## Texte présenté
Monaco, 20 novembre 2021 —— Jean-Luc Vannier.
Alvaro Madrid, Farruca. Photographie © Alain Hanel.
« Nuit espagnole » pour la Fête nationale monégasque : imaginez une de ces nuits de la péninsule ibérique où la torpeur estivale embrase l’incandescence des passions, attise les brûlures de la jalousie et entrelace fiévreusement la vie et la mort dans une danse endiablée qui joue au funambule sur le fil ténu du destin.
Autant dire qu’avec le baryton Placido Domingo, la soprano Saioa Hernandez, le ténor Ismael Jordi, la Compagnie de danse Antonio Gades, le tout accompagné par l’Orchestre philharmonique de Monte-Carlo dirigé par Jordi Bernacer, le programme de l’opéra de Monte-Carlo offert en « Hommage à Son Altesse Sérénissime le Prince Albert II de Monaco » vendredi 19 novembre au Grimaldi Forum annonçait la couleur. Ou plutôt les couleurs : celles, toujours vives, des vidéos d’Ezio Antonelli qui projettent des cieux nocturnes d’un bleu intense et parsemés d’étoiles, des paysages arides aux teintes ocre ou d’un rouge volcanique, de luxuriants patios fleuris, d’immenses remparts demeurés invaincus ou un — en apparence — tranquille quartier madrilène mais dont les murs bruissent de déchirements jamais apaisés.
Esmeralda Manzanas, Danse du feu. Photographie © Alain Hanel.
Qu’il s’agisse des thématiques traditionnelles de la Zarzuela égrenées par les artistes lyriques ou des chorégraphies réalisées par les danseurs de la Compagnie Antonio Gades, rien n’est pastel, tiède ou mièvre dans cette culture qui plonge ses racines dans l’amour et la politique : tout est emportement, fièvre, algarade. De courte durée, la réconciliation semble suspecte et l’apaisement gros de rage et de désespoir. Antonio Gades ne disait-il pas de son existence : « Alors j’en suis venu à la danse pour ne pas mourir de faim. La faim, ou elle t’enfonce ou elle éveille l’intelligence ».

## Exercices
(1) Modifiez le compte rendu de la soirée : recopiez-le en commençant à « Monaco, 20 novembre » et en finissant à « ténu du destin. », avec « chaleur estivale » à la place de « torpeur estivale ».
(2) Relevez dans le compte rendu de la soirée les chanteurs lyriques nommés, chacun avec sa tessiture.
(3) Poursuivez le compte rendu de la soirée espagnole au Grimaldi Forum après sa dernière phrase.
Ces exercices se font sans recourir aux données.

## Données fournies

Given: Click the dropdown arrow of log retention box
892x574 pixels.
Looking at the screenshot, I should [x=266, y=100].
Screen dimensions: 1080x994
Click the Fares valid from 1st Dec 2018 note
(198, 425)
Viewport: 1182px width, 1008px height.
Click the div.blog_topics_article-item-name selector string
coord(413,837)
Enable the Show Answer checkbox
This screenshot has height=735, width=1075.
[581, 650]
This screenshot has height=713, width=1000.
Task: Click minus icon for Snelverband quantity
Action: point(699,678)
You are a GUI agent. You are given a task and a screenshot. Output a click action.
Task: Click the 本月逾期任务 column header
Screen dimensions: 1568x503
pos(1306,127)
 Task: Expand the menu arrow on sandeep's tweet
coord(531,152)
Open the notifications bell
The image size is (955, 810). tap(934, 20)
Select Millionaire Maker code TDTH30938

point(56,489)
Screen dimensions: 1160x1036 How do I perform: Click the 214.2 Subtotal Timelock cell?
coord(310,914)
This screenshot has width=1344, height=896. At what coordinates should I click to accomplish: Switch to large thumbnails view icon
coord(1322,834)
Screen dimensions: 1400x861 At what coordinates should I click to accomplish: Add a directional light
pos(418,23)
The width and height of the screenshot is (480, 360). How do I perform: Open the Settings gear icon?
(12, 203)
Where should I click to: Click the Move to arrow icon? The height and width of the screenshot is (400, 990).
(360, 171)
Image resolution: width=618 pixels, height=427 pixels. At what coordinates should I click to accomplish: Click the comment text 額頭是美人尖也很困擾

## Corrigé
(1)
Monaco, 20 novembre 2021 —— Jean-Luc Vannier.
Alvaro Madrid, Farruca. Photographie © Alain Hanel.
« Nuit espagnole » pour la Fête nationale monégasque : imaginez une de ces nuits de la péninsule ibérique où la chaleur estivale embrase l’incandescence des passions, attise les brûlures de la jalousie et entrelace fiévreusement la vie et la mort dans une danse endiablée qui joue au funambule sur le fil ténu du destin.

(2) Le baryton Placido Domingo, la soprano Saioa Hernandez et le ténor Ismael Jordi.

(3)
En ouverture, La boda de Luis Alonso composée par Geronimo Gimenez (1854-1923) et chorégraphiée par Mayte Chico l’illustre : les corps sont roides, les bassins cambrés et les jeux de jambes tranchent l’espace comme des lames tout droit sorties de leurs fourreaux. Les regards fiers toisent leurs partenaires. Ça claque des talons et des castagnettes dans une impressionnante symbiose collective qui galvanise l’excitation. Mais ce serait se méprendre que de s’en tenir, tout comme dans l’analyse du rêve, au plus manifeste : dans des extraits de El sombrero de très picos (chor. Stella Arauzo et Alvaro Madrid, soliste : Alvaro Madrid) ou bien encore dans El amor brujo, (chor. Antonio Gades, soliste : Esmeralda Manzanas) deux compositions de Manuel de Falla, tout comme dans Goyescas d’Enrique Granados, les mains des danseurs et des danseuses semblent exulter toute la féminité refoulée pour librement tournoyer, virevolter et finalement nous charmer comme si d’elles émanait quelque mystérieux envoûtement.
Placido Domingo. Photographie© Alain Hanel.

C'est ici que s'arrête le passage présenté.